Our returning children

I DEPLANE INTO A COMMUTER terminal at DIA at 9 PM on a Saturday and there is pandemonium. The place is jammed. Really, the airport is jammed. I know semesters are ending and holidays are approaching but that’s not entirely it. More like what happens at the end of a war.

Norman Rockwell and The Saturday Evening Post capture this moment from another era in “The Homecoming.” The weary, bedraggled, young man standing there as his family explodes with joy.

In their desert camo carrying huge packs effortlessly man and woman or disguised as civilians with very short haircuts they are everywhere. Most are searching for their next flight. Some are meeting family under the bigtop that is Denver’s main terminal building. I see the family members as I rise out of the underground on escalator. Waving signs. WELCOME HOME FRED. Looking just like the people in the image above. I stop for a moment and watch them when the soldier in question makes his appearance. THERE HE IS someone shouts and he turns seeing their signs huddled so close together they look as though they are a single being … an Aspen grove.

For just a moment he stands there. No smile on his face. A few tears start running down his face as he realizes one part of his life is over and another is beginning. Then out of this collective leaps a young woman. Somehow she flies over the stainless steel barrier and is in his arms for an embrace that seems to have no end.

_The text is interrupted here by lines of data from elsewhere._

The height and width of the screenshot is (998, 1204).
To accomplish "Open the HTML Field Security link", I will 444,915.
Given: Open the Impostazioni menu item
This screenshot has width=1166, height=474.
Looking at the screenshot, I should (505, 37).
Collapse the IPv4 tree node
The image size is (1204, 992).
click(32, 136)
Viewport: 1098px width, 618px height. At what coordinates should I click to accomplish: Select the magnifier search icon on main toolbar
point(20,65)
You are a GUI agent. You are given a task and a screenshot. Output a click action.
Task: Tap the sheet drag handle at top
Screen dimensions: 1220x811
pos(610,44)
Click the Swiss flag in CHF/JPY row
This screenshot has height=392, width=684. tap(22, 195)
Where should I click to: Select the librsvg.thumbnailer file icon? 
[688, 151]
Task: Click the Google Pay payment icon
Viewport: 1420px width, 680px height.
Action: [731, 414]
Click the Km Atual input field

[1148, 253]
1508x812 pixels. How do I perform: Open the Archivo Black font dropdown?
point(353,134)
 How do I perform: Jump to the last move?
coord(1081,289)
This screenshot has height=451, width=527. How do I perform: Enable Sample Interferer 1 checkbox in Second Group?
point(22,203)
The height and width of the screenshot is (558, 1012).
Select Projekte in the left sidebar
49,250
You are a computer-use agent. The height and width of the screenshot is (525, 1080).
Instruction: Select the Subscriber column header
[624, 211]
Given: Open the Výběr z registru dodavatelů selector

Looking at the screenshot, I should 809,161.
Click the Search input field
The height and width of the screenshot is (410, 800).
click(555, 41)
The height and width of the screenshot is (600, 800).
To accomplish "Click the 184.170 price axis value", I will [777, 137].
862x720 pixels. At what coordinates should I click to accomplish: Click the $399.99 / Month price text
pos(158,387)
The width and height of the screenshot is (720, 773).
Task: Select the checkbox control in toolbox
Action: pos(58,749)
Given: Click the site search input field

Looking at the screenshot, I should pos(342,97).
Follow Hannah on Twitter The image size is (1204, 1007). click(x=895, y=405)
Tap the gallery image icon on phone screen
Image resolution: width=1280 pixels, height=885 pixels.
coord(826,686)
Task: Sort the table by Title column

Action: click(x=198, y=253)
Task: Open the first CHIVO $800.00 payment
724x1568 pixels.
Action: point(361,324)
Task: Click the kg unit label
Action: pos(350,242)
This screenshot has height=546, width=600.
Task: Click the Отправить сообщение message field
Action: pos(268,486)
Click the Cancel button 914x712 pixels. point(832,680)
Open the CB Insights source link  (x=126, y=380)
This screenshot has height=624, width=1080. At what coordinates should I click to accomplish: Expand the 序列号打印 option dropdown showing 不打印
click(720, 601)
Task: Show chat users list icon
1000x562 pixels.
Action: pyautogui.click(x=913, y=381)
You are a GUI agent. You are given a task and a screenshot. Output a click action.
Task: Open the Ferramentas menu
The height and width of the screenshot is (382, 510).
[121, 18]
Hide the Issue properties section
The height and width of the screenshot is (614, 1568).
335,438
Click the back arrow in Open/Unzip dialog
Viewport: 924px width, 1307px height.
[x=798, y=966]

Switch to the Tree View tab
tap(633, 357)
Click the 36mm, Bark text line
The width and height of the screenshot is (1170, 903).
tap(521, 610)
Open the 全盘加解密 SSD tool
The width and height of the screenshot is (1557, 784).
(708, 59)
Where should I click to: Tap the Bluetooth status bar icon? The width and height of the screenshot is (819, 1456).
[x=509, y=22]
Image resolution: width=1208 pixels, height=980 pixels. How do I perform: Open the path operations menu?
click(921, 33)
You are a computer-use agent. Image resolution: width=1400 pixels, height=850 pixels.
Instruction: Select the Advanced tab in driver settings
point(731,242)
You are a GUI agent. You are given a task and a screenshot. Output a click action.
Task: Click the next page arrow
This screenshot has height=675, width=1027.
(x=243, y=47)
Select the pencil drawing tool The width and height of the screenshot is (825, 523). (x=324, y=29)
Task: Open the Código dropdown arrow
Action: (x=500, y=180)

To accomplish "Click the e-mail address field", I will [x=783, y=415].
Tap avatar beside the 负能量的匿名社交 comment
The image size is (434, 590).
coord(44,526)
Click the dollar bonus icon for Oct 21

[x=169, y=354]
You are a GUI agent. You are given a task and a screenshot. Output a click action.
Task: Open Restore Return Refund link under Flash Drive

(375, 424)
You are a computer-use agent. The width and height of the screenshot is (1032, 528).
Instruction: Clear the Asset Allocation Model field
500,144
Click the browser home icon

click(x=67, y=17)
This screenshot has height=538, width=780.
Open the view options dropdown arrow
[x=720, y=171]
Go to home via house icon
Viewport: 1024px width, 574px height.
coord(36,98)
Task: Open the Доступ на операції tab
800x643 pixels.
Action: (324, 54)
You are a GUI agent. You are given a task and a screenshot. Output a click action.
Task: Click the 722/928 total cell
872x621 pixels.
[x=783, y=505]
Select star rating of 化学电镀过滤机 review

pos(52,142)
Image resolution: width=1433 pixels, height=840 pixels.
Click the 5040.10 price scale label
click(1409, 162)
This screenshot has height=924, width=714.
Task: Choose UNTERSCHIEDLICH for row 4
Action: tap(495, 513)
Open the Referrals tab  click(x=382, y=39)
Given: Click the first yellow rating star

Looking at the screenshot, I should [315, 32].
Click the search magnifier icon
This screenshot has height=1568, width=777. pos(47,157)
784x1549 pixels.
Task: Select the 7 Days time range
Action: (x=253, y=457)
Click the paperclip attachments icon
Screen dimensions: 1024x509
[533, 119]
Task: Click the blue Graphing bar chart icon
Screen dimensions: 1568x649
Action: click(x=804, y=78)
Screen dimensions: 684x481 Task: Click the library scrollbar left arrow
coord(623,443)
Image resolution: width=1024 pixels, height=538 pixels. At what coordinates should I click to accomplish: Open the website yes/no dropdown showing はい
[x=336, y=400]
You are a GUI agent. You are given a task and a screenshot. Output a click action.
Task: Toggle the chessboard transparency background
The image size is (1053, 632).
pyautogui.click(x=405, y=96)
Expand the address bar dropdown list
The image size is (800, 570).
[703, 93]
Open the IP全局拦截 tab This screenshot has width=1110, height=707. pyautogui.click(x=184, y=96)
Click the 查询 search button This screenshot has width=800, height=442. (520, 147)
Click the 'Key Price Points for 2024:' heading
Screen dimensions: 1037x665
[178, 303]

Those young people still wandering around out in the commuter terminal waiting for their flights to little towns in Nebraska, Wyoming or Colorado will collide with their own family mass of waving arms, cheering, hugging, crying. These children who fight all wars — OUR children — are at last freed from fear of bombs and bullets; of redeployment (hopefully). They have come home. Returned to us from a fight that most Americans barely knew was going on except for the headlines on CNN or Fox News. But for the families receiving their children from this fight, the joy is no less than the moms and dads, aunts and uncles, brothers and sisters, sweethearts of another time.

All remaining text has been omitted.